> _Problem requirements_:
Your answer must be the records below repeated word for word, with no pictures in it.

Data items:
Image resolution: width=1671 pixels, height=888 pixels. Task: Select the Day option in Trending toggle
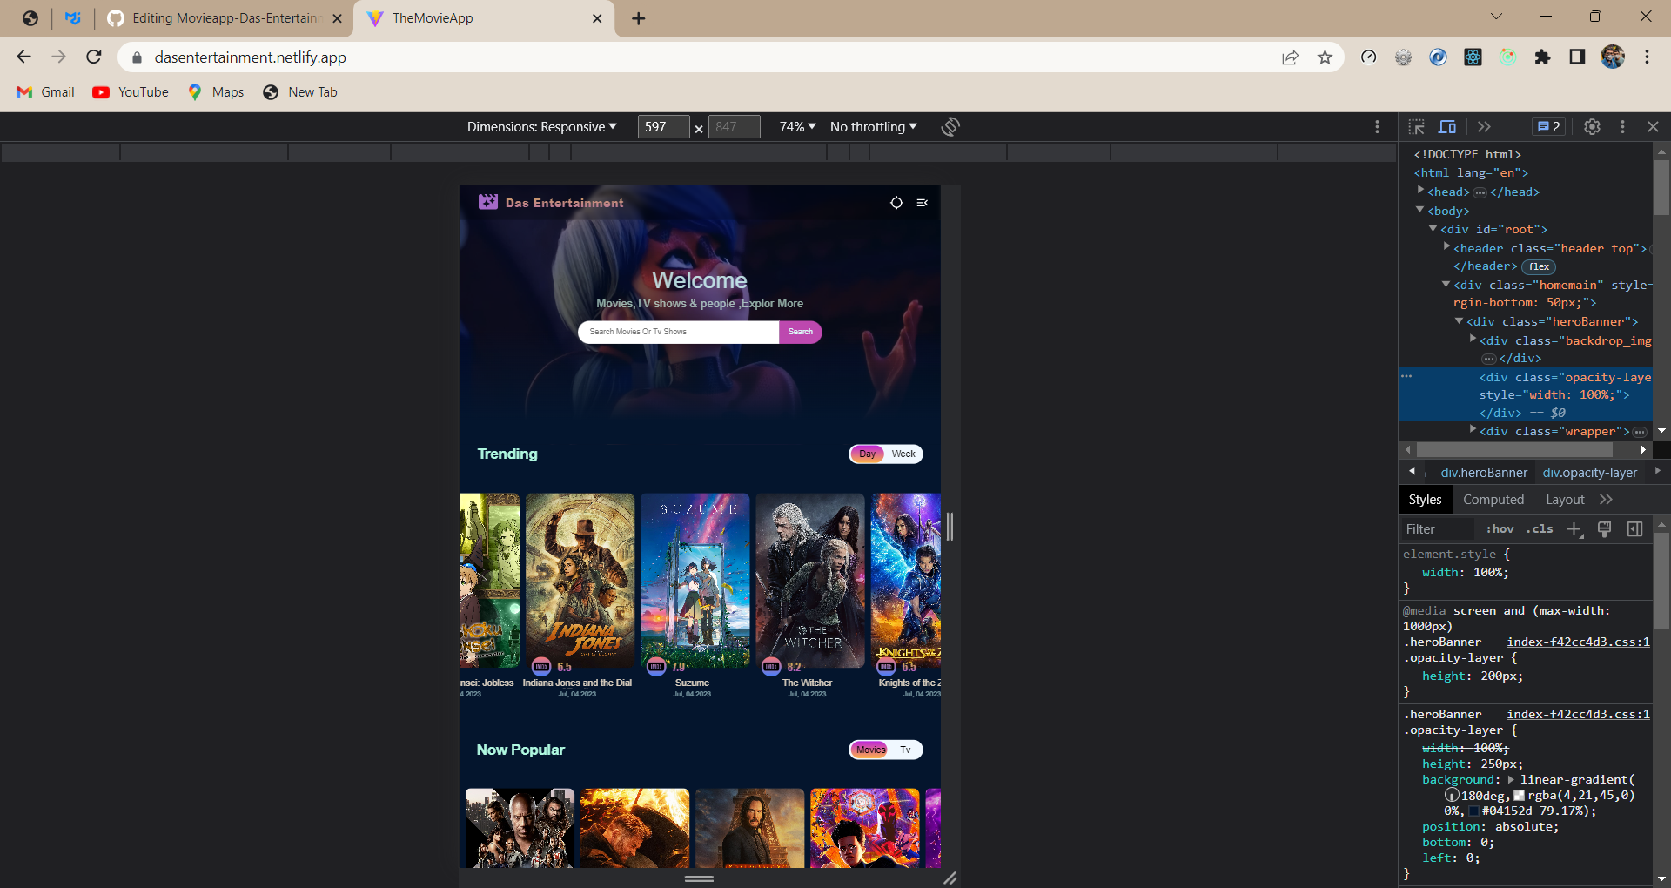tap(866, 454)
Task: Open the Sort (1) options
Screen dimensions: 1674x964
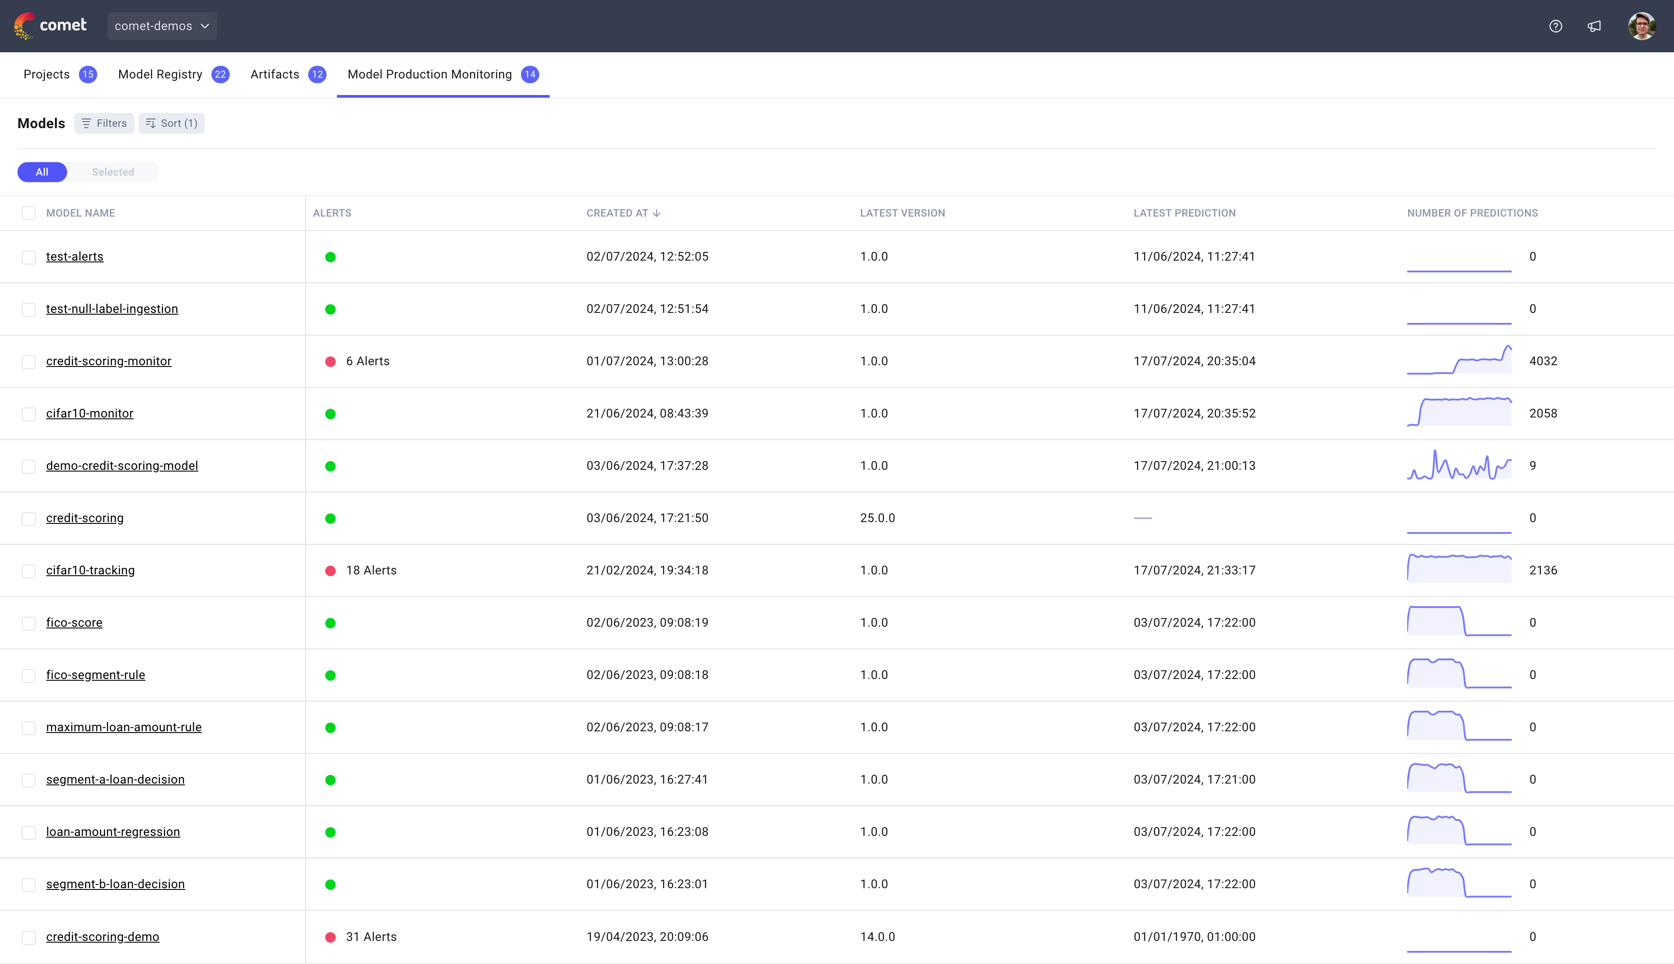Action: (172, 123)
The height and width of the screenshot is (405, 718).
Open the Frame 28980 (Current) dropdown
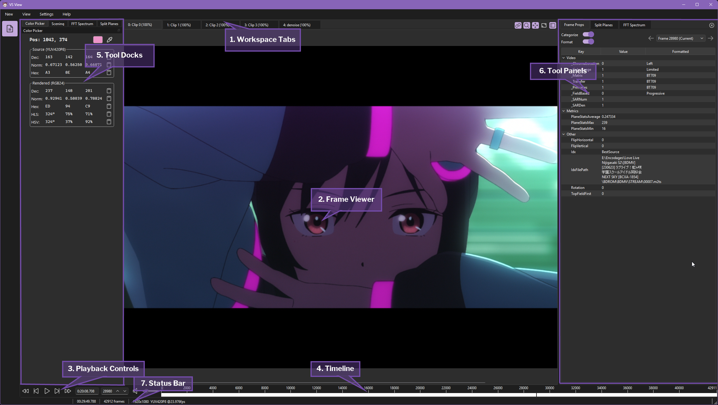(x=681, y=39)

> _Task response_:
Image resolution: width=1671 pixels, height=888 pixels. Task: Select the Day option in Trending toggle
tap(866, 454)
Task: Open the Sort (1) options
Screen dimensions: 1674x964
Action: (172, 123)
The height and width of the screenshot is (405, 718).
Open the Frame 28980 (Current) dropdown
(x=681, y=39)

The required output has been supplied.